In einem offenen Brief fordern freiberufliche Hebammen eine politische Lösung des Streits um ihren Versicherungsschutz. "Sie sind verantwortlich, wenn ein ganzer Berufsstand ins Aus getrieben wird", wirft die Hebamme Theresa Gottselig in ihrem Schreiben der Bundesregierung vor. Sie fordert konkrete Perspektiven für aus ihrem Beruf gedrängte Hebammen und für Familien, die sich eine professionelle Betreuung vor, während und nach der Geburt wünschen. Zum 12. Juni 2016 endet der Versicherungsschutz freiberuflicher Hebammen. Ein neues Versicherungsangebot liegt nach Angaben des Deutschen Hebammenverbands nicht vor.

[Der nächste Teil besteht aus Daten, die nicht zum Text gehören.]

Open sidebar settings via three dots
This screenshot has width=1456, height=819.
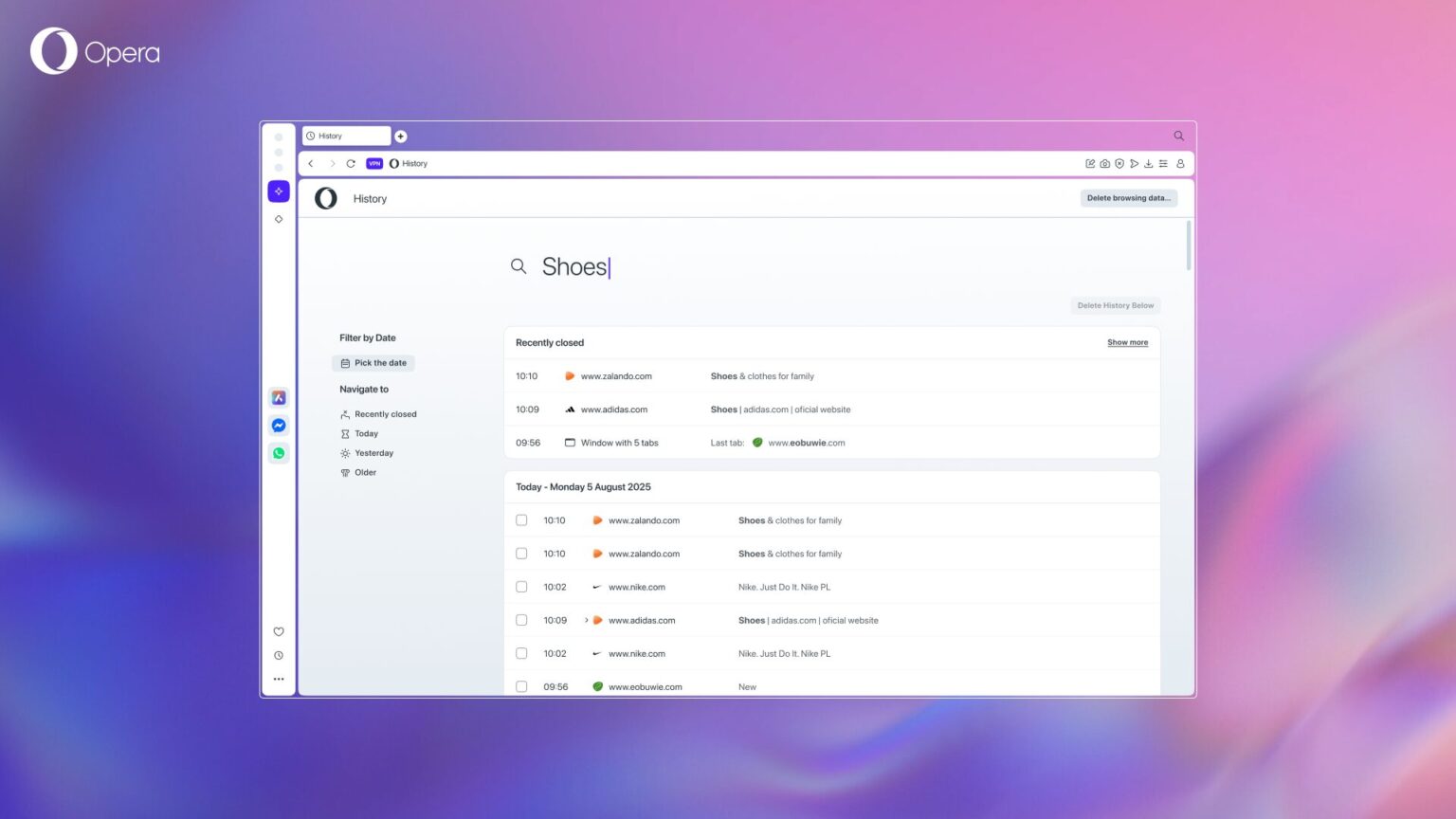(x=278, y=679)
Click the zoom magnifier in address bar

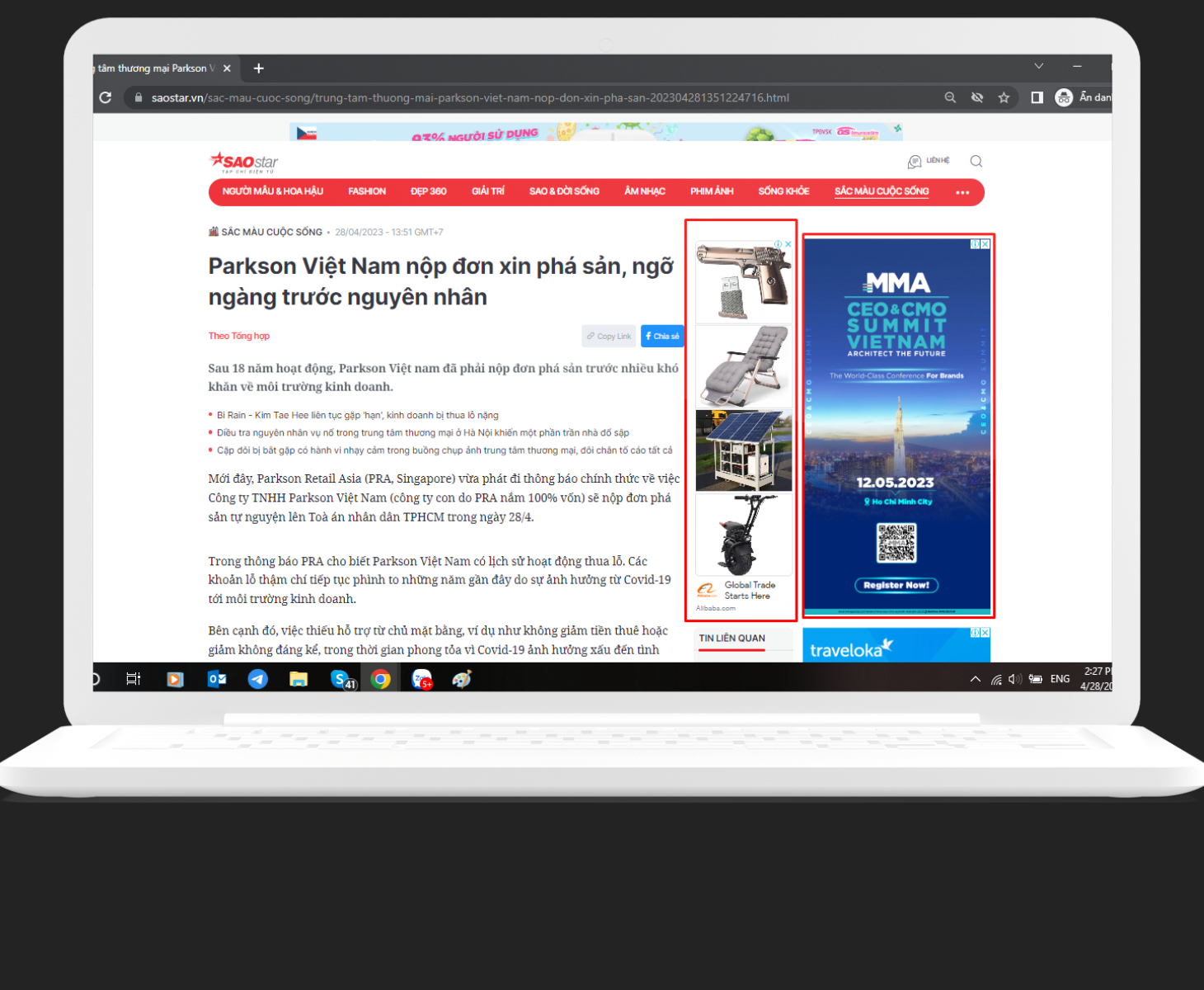coord(950,97)
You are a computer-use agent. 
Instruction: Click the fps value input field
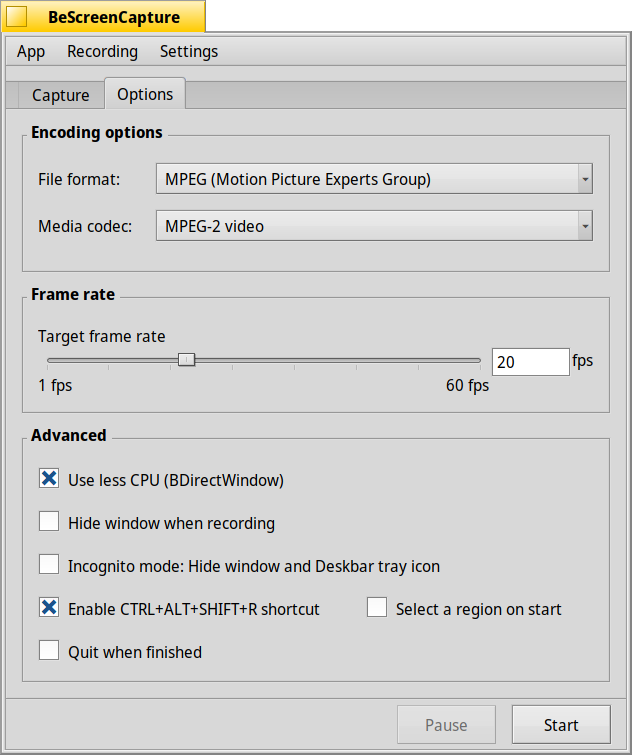pyautogui.click(x=530, y=362)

"Der Versicherungsbund will uns dann nicht mehr versichern", sagte Gottselig am Dienstag evangelisch.de. "Selbst wenn ich ohne Haftpflichtversicherung arbeiten wollte, dürfte ich das nicht." In Deutschland sind Hebammen gesetzlich dazu verpflichtet, eine Haftpflichtversicherung abzuschließen. Hebammen, die nicht angestellt und somit durch ihren Arbeitgeber versichert sind, dürfen ihren Beruf nicht ausüben.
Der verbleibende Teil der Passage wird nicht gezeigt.